**Tugas Latihan:**
Jawab pertanyaan berikut berdasarkan teks tentang Islam radikal dan tudingan terorisme di bawah.
1. Dari media apa tulisan tersebut diambil, dan pada tanggal berapa?
2. Majalah apa yang menyebarluaskan bocoran laporan CIA?
3. Melalui gerakan apa umat dapat disadarkan bahwa Islam tidak mengajarkan tindakan terorisme?

**Teks yang Diberikan:**
Kamis, 23 April 2015

Islam Radikal dan Tudingan Terorisme

Islam Radikal dan Tudingan Terorisme

Dalam konteks inilah, provokasi menyudutkan Islam bukanlah cara yang tepat untuk memperteguh semangat moderasi di kalangan muslim. Radikalisasi Islam mesti dicairkan secara lebih genuine dan otentik dengan melakukan gerakan dakwah yang menyuguhkan semangat moderasi, toleran, dan damai. Hal ini dilakukan melalui gerakan kultural yang bisa menyadarkan kepada umat bahwa Islam sebagai agama tidak mengajarkan tindakan terorisme.


Dari Media Indonesia, 27 September 2002

BELAKANGAN ini tudingan Indonesia sebagai sarang terorisme terus diperbincangkan. Bocoran laporan dinas intelijen Amerika Serikat, CIA, yang disebarluaskan majalah terkemuka Time, telah menghentakkan perhatian kita kepada gerakan Islam di Tanah Air. Apa sebab? Karena dokumen yang didasarkan atas pengakuan Umar Al Farouk, seseorang yang diduga sebagai agen tertinggi jaringan Al-Qaeda di Asia Tenggara, menyebutkan keterkaitan organisasi Islam di Indonesia ke dalam jaringan terorisme. Tak pelak lagi, perhatian kita tertuju kepada Front Pembela Islam (FPI), Laskar Jihad, dan Majelis Mujahidin, yang selama ini dicurigai memiliki keterkaitan dengan jaringan Al-Qaeda.

**Data yang Diberikan:**
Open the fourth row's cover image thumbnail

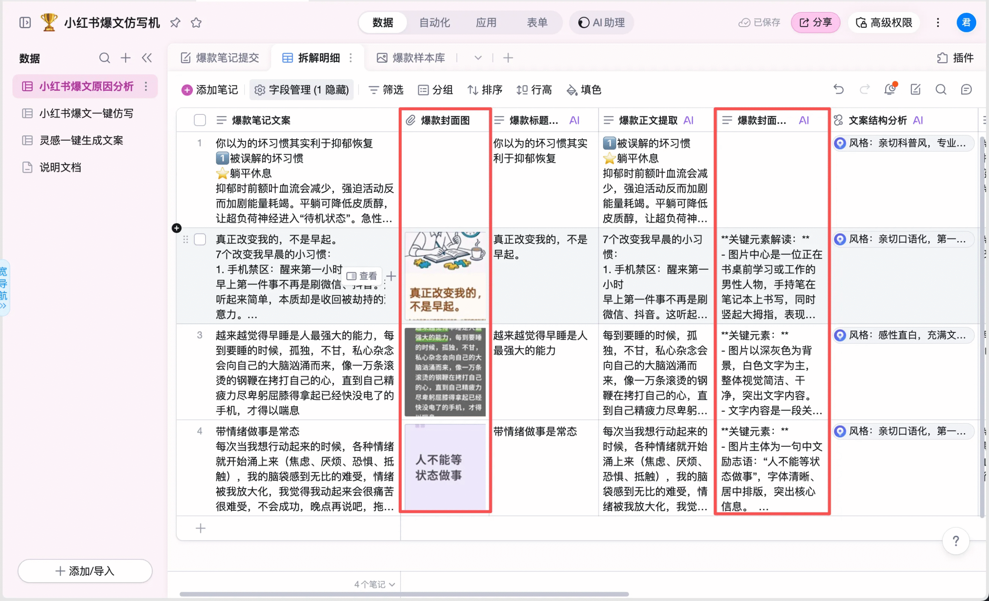[x=445, y=467]
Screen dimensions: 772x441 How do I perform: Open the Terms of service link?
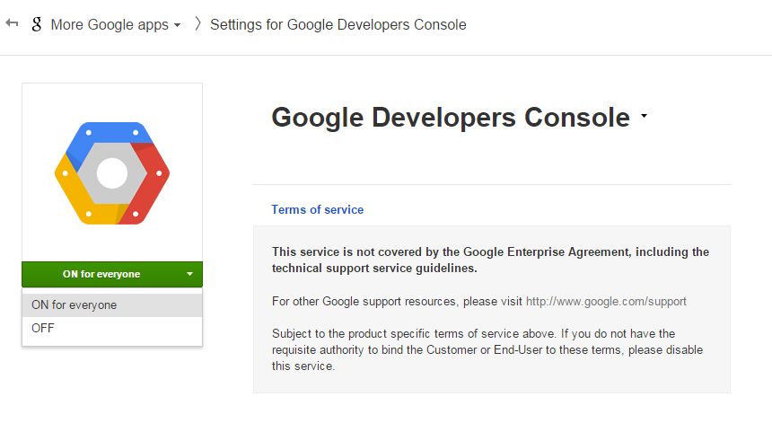pyautogui.click(x=318, y=209)
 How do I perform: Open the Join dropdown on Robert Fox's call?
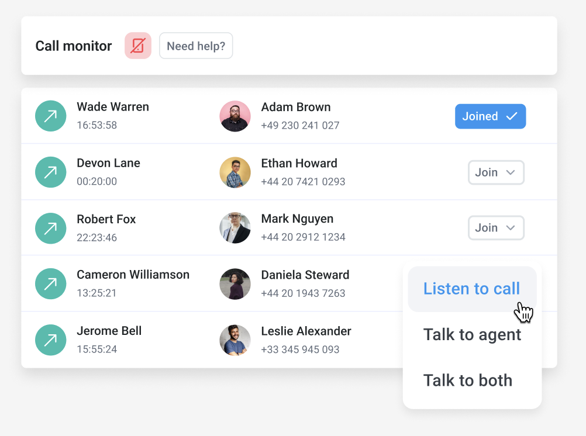tap(496, 228)
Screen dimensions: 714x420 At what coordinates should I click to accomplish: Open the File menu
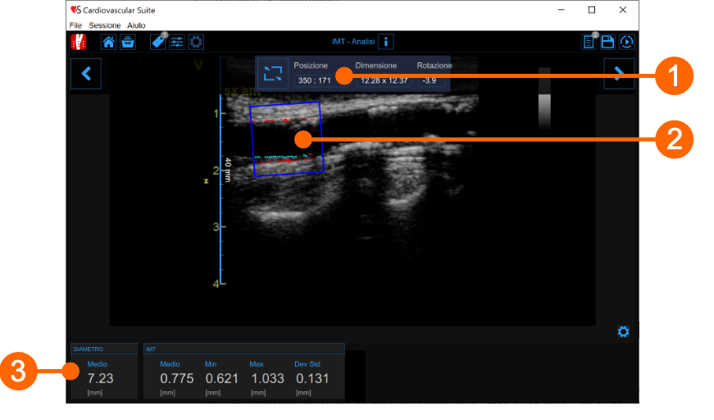click(75, 25)
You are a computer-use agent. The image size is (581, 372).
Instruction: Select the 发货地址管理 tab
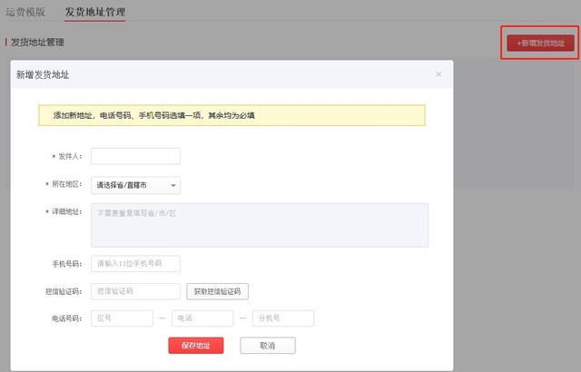pos(95,13)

**Hasil Jawaban:**
1. Media Indonesia, 27 September 2002.
2. Time.
3. Gerakan kultural.